Global sulphur limits in bunker fuels will be lowered to 0.5% from 2020, compared with the current level of 3.5%.
While distillates could dominate the IMO-compliant fuel market initially, LSFO will be the preferred choice in the long run due to price competitiveness, many oil officials have predicted.
However, ClipperData energy analyst Josh Lowell warned that there could be a limited number of LSFO suppliers, as those bunker players without deep pockets to compete with patent holders may be driven out of the market.
Bunker firms can either negotiate royalty agreements with the majors, challenge those patents or simply ignore them. All the solutions can be costly, while involving legal risks, not to mention the potential loss of customers during legal proceedings.A containership takes on bunkers off Singapore
“Those [patents] are really broad. They are covering as much as possible,” Lowell said. “While this may be a positive for fuel compatibility and stability concerns, it may marginalise fringe LSFO producers.
“If the patents are going to be widely enforced, this could centralise LSFO [production] among a few people.”
Rather than seeking to take control of the LSFO market, the oil majors are most likely playing defence against other players, according to Barsamian.

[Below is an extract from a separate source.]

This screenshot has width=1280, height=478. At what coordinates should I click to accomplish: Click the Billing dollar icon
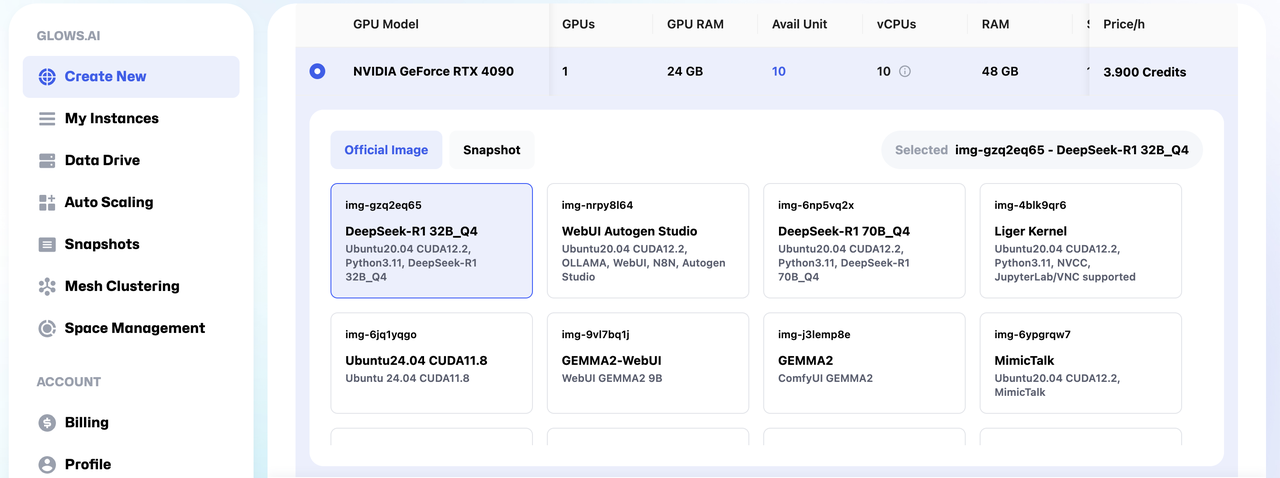click(x=47, y=423)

In the 1990s, Unocal patented its clean gasoline formulas, which became Californian standards, enabling it to extract substantial royalties from some majors.
“Once you have a patent … you can cross-license with your competitors,” Barsamian explained.
ExxonMobil did not respond to repeated emails by TradeWinds’ press time. TradeWinds understands that Shell may have considered having patents as part of its usual business activity.
Based on several patent examples obtained by TradeWinds, the LSFO products are mainly blending components. In terms of jurisdictions, their applications can cover the US, China, Russia, Singapore and some other countries.
“These would seem to be sensible targets, given the apparent relevance of these patents to both the fuel production and shipping industries,” said Simon Parry, a partner at UK-based law firm Mewburn Ellis.
As wide-ranging as those patents’ contents and geographical coverage seem to be, how powerful they are will depend on whether they can be enforced.
“Some of these patents do seem, from a cursory look, to have rather broad [claims]. Broad patent claims are generally likely to be at a greater risk of being found to be invalid than narrower claims, because they will be more likely to cover, or come close to covering, prior disclosures,” Parry said.
“They, therefore, may be more vulnerable to finding of ‘lack novelty’ or ‘inventive step’ [that a patent requires].”
According to Monjasa chief executive Anders Ostergaard, “establishing governance and enforcement of multiple component blending processes will certainly not be an easy task for any authority, since it [LSFO] will soon become a mainstream commodity”.
Ostergaard pointed out that upstream and midstream players engaged in blending activities could be more affected by the patents, while physical suppliers such as his company are probably less exposed.
“Monjasa does not plan to engage much in blending of IMO-compliant fuels, but instead works closely with the oil majors to make new 0.5% products timely available across our operations,” he said. “So, for our part as reseller of oil products, we do not expect to see any rise in legal disputes.”
As for vessel operators, there are varying degrees of risks for them as bunker consumers.
In the US, the UK and some other jurisdictions, using bunker fuels in infringement of patents would not constitute an offence, provided the vessels are entering the jurisdiction temporarily or accidentally, according to Parry.
However, carrying the products in infringement to and from those jurisdictions for sale or consumption by others is still forbidden.